-- Task inputs --

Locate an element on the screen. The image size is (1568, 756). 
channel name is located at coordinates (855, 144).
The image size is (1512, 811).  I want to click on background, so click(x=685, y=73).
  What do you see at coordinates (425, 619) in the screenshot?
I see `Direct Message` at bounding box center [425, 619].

-- Directive --
Copy the listing above line for line, without changing a single character.

-- Written reply --
Locate an element on the screen. The image size is (1568, 756). 
channel name is located at coordinates (855, 144).
The image size is (1512, 811).  I want to click on background, so click(x=685, y=73).
  What do you see at coordinates (425, 619) in the screenshot?
I see `Direct Message` at bounding box center [425, 619].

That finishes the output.